Abstract P1129: Directing Revascularization In Vivo With Local Controlled Release Of An Optimized Angiogenic Growth Factor Cocktail

Abstract

Reduced vascular perfusion due to aging, ischemia, or injury impedes healing and tissue function in conditions like skin ulcers and myocardial infarction, motivating development of therapies to restore vasculature locally in target tissues. We hypothesize that specific combinations of signaling molecules stimulate angiogenesis and vascular remodeling in the local tissue environment to increase perfused vessel density.

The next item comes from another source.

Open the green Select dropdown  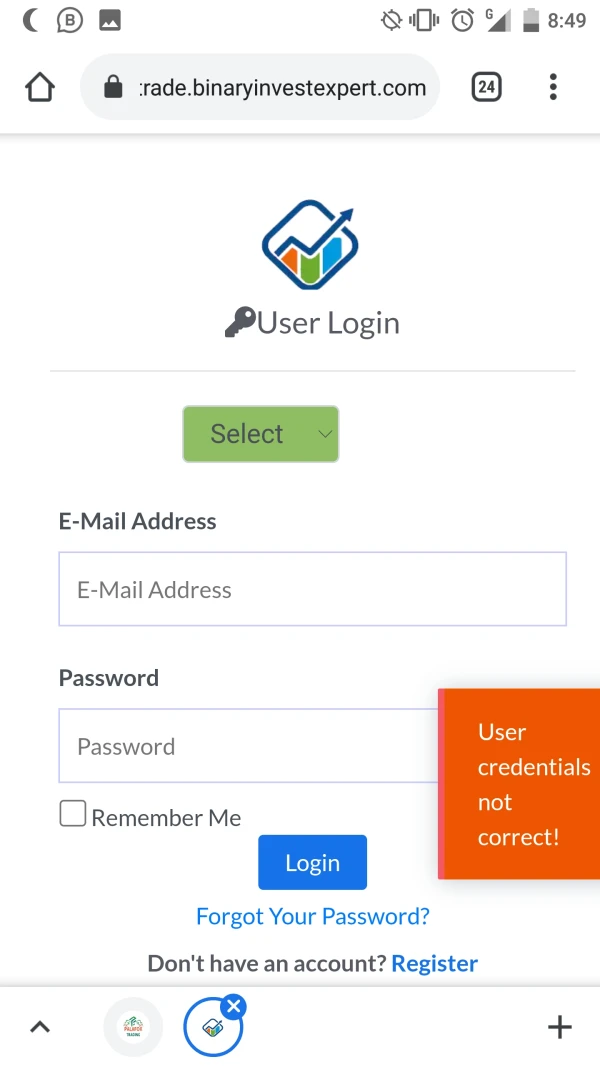tap(261, 434)
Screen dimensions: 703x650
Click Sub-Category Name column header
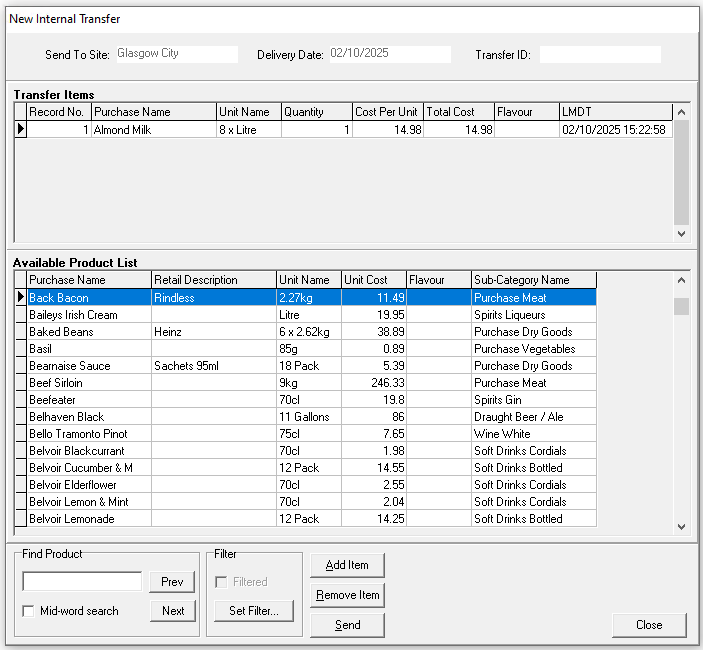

Using a vascular tissue engineering approach with a fractional factorial design of experiments (DOE), we evaluated in vivo angiogenesis of combinations of ten growth factors, cytokines and/or enzymes including VEGF, bFGF, Shh, PDGF, IGF-1, EGF, TGF-β1, Ang-1, MCP-1 and MMP-9 in a subcutaneous gel plug assay in the WT immune competent rat. Our initial assessment with Matrigel identified 5 factors that maximized CD31+ vessel lumen density and aSMA+ encoated vessels at 7 days, warranting further evaluation. We developed a fully defined biomaterial system with covalently bound heparin to alginate mixed with collagen type 1 as an injectable gel. This defined biomaterial prolonged protein release up to 14 days in vitro versus Matrigel and unmodified alginate (2-4 days). The defined biomaterial was used for a second round DOE to deliver high (2 μg) and low (0.5 μg) doses of VEGF, bFGF, Shh, PDGF, and/or IGF-1. The defined biomaterial alone enhanced average lumen diameter 15-fold and endothelial cell infiltration 12-fold versus Matrigel. Perfused lumen density increased 16-fold with high Shh; aSMA-positive lumen wall area increased 4-fold with high VEGF, PDGF, and IGF-1; perfused vessel size increased 3-fold with high VEGF, bFGF, and Shh; and endothelial cell recruitment increased 2-fold with high IGF-1 relative to unloaded controls after 7 days in vivo. Empirical testing of 2- to 5-factor combinations showed that cocktail potency required initiation of angiogenic sprouting by VEGF or bFGF and vascularization responses were strongest in the presence of Shh and IGF-1. In conclusion, we identified sets of highly potent cocktails and leveraged controlled release from a defined biomaterial as a tailored revascularization therapy for local angiogenesis, vascular remodeling, and tissue regeneration.